Entosis was proposed to promote aneuploidy and genome instability by cell-in-cell mediated engulfment in tumor cells. We reported here, in epithelial cells, that entosis coupled with mitotic arrest functions to counteract genome instability by targeting aneuploid mitotic progenies for engulfment and elimination. We found that the formation of cell-in-cell structures associated with prolonged mitosis, which was sufficient to induce entosis. This process was controlled by the tumor suppressor p53 (wild-type) that upregulates Rnd3 expression in response to DNA damages associated with prolonged metaphase. Rnd3-compartmentalized RhoA activities accumulated during prolonged metaphase to drive cell-in-cell formation. Remarkably, this prolonged mitosis-induced entosis selectively targets non-diploid progenies for internalization, blockade of which increased aneuploidy. Thus, our work uncovered a heretofore unrecognized mechanism of mitotic surveillance for entosis, which eliminates newly born abnormal daughter cells in a p53-dependent way, implicating in the maintenance of genome integrity.

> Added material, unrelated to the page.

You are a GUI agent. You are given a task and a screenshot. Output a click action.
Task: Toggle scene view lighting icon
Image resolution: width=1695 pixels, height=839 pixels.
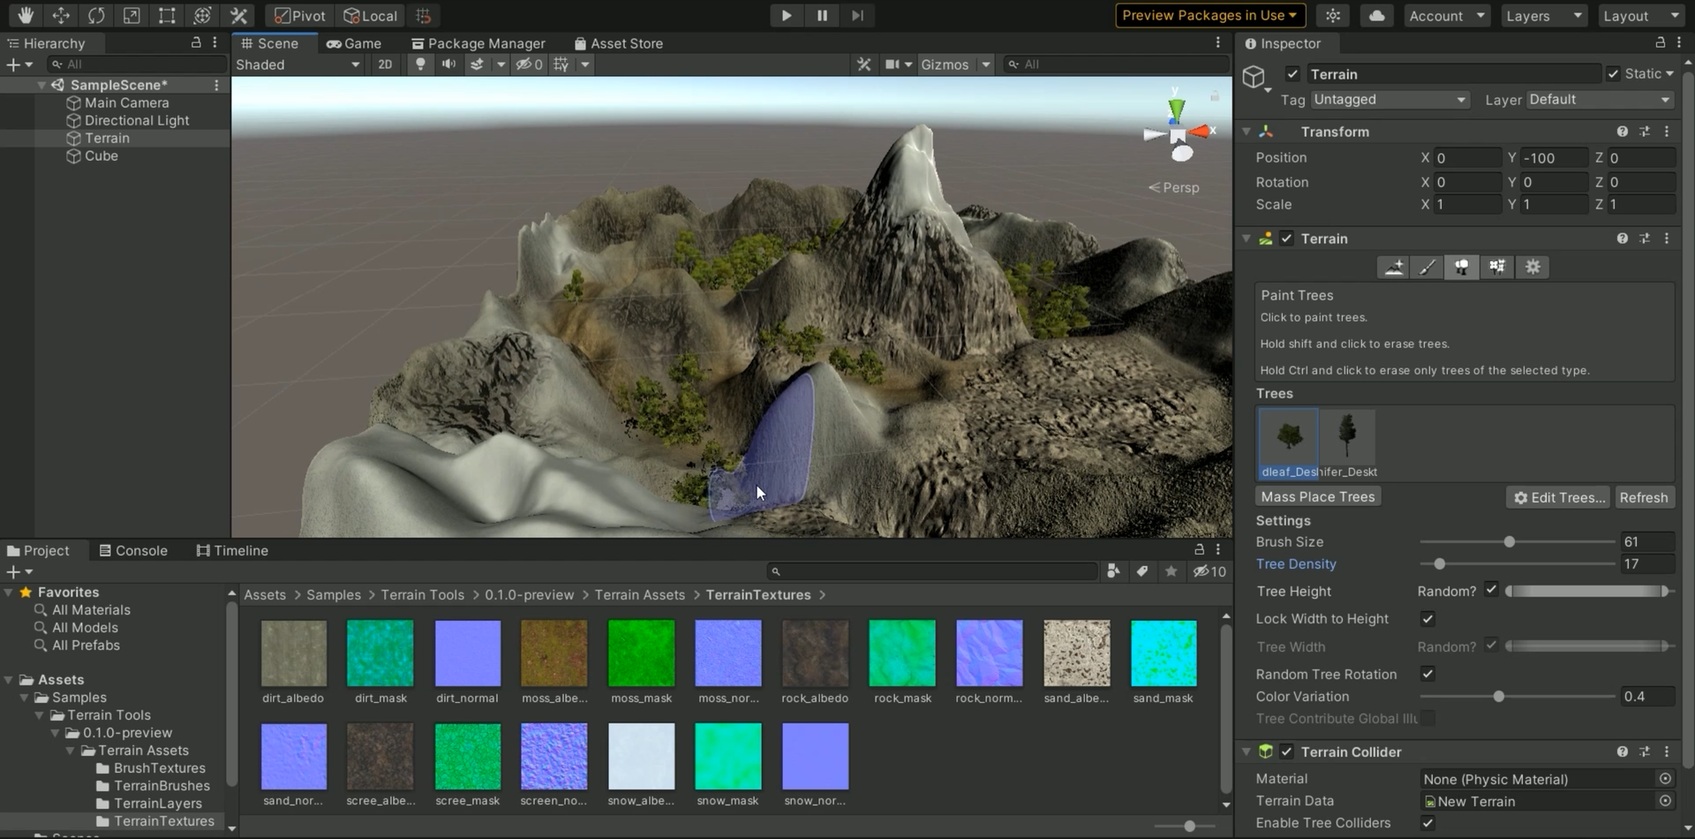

Entosis 被提议通过细胞中细胞介导的吞噬肿瘤细胞来促进非整倍性和基因组不稳定性。我们在此报道，在上皮细胞中，嵌入与有丝分裂停滞相结合，通过靶向非整倍体有丝分裂后代的吞噬和消除来抵消基因组不稳定性。我们发现细胞中细胞结构的形成与有丝分裂延长有关，这足以诱导嵌顿。这个过程由肿瘤抑制因子 p53（野生型）控制，它上调 Rnd3 表达以响应与延长中期相关的 DNA 损伤。Rnd3 分隔的 RhoA 活动在延长的中期积累以驱动细胞内细胞的形成。值得注意的是，这种延长的有丝分裂诱导的嵌入选择性地靶向非二倍体后代进行内化，阻断其中增加了非整倍性。因此，我们的工作揭示了迄今为止未被认识的嵌顿有丝分裂监测机制，它以 p53 依赖性方式消除新生的异常子细胞，与维持基因组完整性有关。